I went to a funeral today. The viewing was Sunday afternoon. I went to that too. There was a long, slow moving line, at the end of which was the family and the open casket. As I got closer, I couldn’t bring myself to look at my friend. She was two years younger than me. I had never seen someone in a casket who was younger than me, so I didn’t look. I didn’t want to remember her like that. But I did want to see her husband and the kids, all dear to me and all grieving an unspeakable loss. So I stood in line and struck up conversations with strangers with whom I shared nothing other than our common love for the departed. After we made it through the line, we gathered around a television screen and watched a slide show of photographs, our beautiful friend’s shining face beaming back at us. Here she was holding a grandchild. There she was holding her middle son as an infant, looking tanned in the warm South African sun. It all seemed so unfair.
I had not been looking forward to the funeral. Whenever I hear them called celebrations, I cringe. It’s like we are trying too hard to deny the fact that we have all suffered a crushing loss. As people of faith, we believe in an afterlife, we believe that we will one day be reunited with those we love. But, to call a funeral a celebration lands rudely on my ears, trite and disrespectful. Putting aside the theological ramifications for a moment, here’s what I know...the world I live in was a better place before my friend left it, and now that she is gone, it has been reduced, there is less love, less empathy, and less selflessness. I will not pretend to celebrate that.
We arrived thirty minutes early, and still had to park somewhere in the surrounding neighborhood. The church was packed to overflowing. The service was simulcast on the internet and watched by hundreds of other people in half a dozen countries around the world. My friend was once a missionary in South Africa. The friends she forged throughout Sub-Saharan Africa were the life long kind. They stopped whatever they were doing at whatever time it was over there to listen to the service.

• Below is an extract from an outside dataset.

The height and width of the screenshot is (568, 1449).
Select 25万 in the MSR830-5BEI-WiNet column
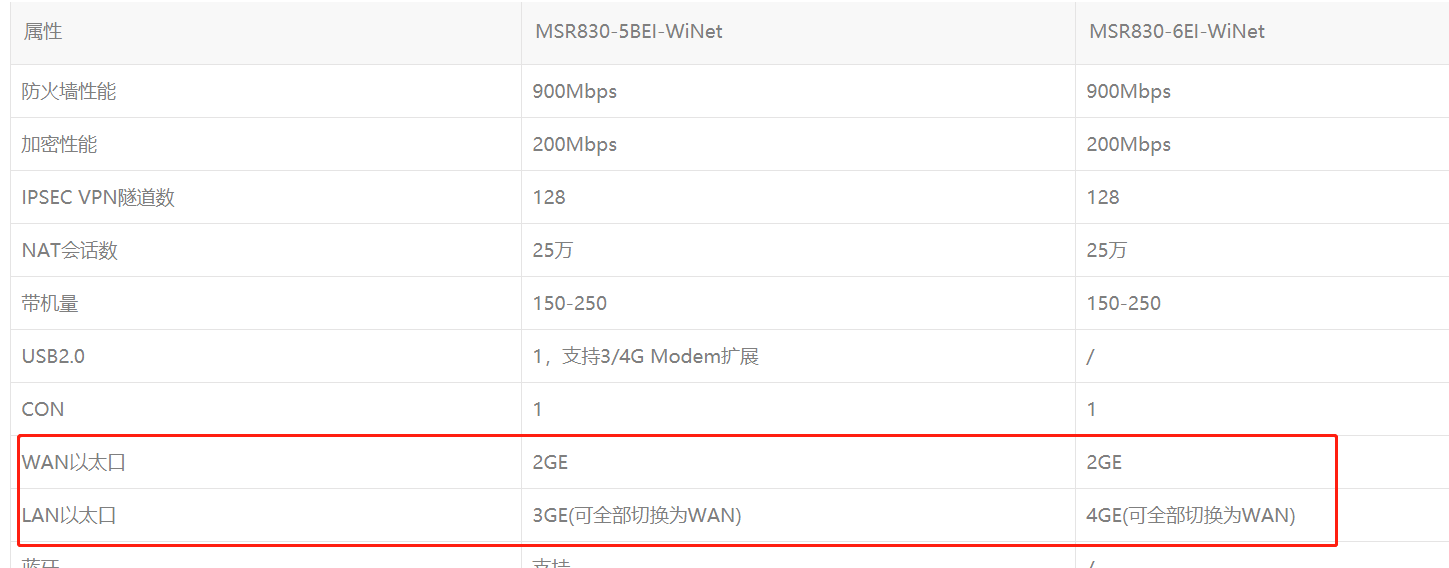553,250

We sat close to the front, very close to the row where the family was seated. To be seated so close to them was to feel the immediacy of their loss. Part of me wished I were in the back, far away from the pain. We watched them cling to one another. We could barely abide watching our friend’s parents, wondering what they must have been feeling as they prepared to bury their second child.
A man at a keyboard asked us all to stand and sing a song. The words were on the screen at the back of the stage. We all sang the words from memory. It was a familiar song, and these people were church people. We could have sung it with our eyes closed. Many people did, including me.
Then I watched my friend’s husband and her three adult children rise from the front row and make their way to the podium. My heart was in my throat. A hush fell over the assembly. The kids were holding on, being resolute and strong for their very brave dad who read aloud from Proverbs 31. The fact that he made it through felt like a miracle of grace. He then looked down at his bereaved in-laws on the front row and thanked each of them for allowing him the privilege of 35 years as their daughter’s husband. When they made it back to their seat, the atmosphere of the building was drenched with sorrow. Then something amazing happened...
Our dear friend, Gordon Fort rose to give the eulogy. For nearly thirty minutes, his words redeemed the day. He spoke with the perfect mixture of compelling biography, humor and the unique insights that can only be provided by intimate friends. He didn’t try to hide the shock of such a loss, even justifiably lamented that she only lived 58 years on this earth. But at the end, he looked at the family, each of them, and called them by name...Did not Kim love you well? Ladies and gentlemen, I am here to tell you that Gordon Fort is clutch.
The man at the keyboard again. This time a familiar hymn, the words, powerful and sobering...
When peace, like a river attendeth my way, when sorrows like sea billows roll,
What ever my lot, thou hath taught me to say, it is well, it is well with my soul...
Pam and I mingled within the mass of people slowly making their way out of the church. We saw people we hadn’t seen in months, some in years. All of us united in grief and overcome with love for such an amazing, selfless woman. We drove home in quiet reflection, praying for the family. We thought of how exhausted they all must be, how thoroughly worn out from all the hugging, the tears and condolences which probably all started sounding the same after a while. Now the family must find their way to Atlanta to lay her to rest. More tears, more embraces.
Tonight, we went to dinner with friends. It felt like the kind of night where we needed to be around friends. We ate a meal together at Brio’s, and talked about our friend. We will miss her. In a few weeks, maybe a couple months, we will recall our friend with nothing but smiles and fondness. For now, its mostly sadness and loss. But thats ok, I think. How could we not?
In the meantime, I will say a quick prayer every time D. Ray comes to my mind. I will keep Paul and Trevor and Emily in my thoughts. And I will hold on to Pam and my four adult children ever tighter, and be grateful for every day that I have them.